[Record excerpts]:

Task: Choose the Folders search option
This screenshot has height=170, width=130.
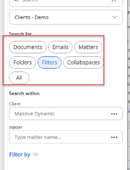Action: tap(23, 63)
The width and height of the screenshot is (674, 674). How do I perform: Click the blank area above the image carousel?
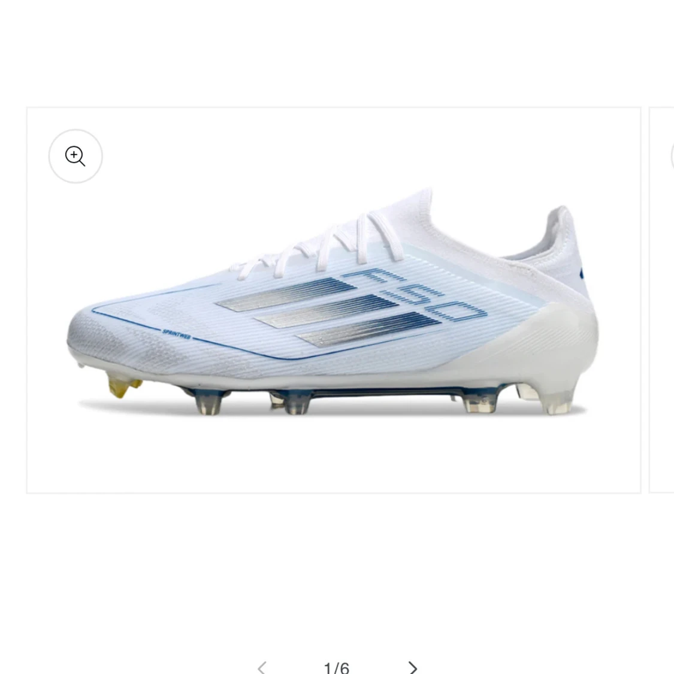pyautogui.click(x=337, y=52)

[Exercise brief]: Rewrite each line of the material above as a numbered list, leaving out blank lines and the pictures.

[Exercise solution]:
1. Task: Choose the Folders search option
2. This screenshot has height=170, width=130.
3. Action: tap(23, 63)
4. The width and height of the screenshot is (674, 674). How do I perform: Click the blank area above the image carousel?
5. pyautogui.click(x=337, y=52)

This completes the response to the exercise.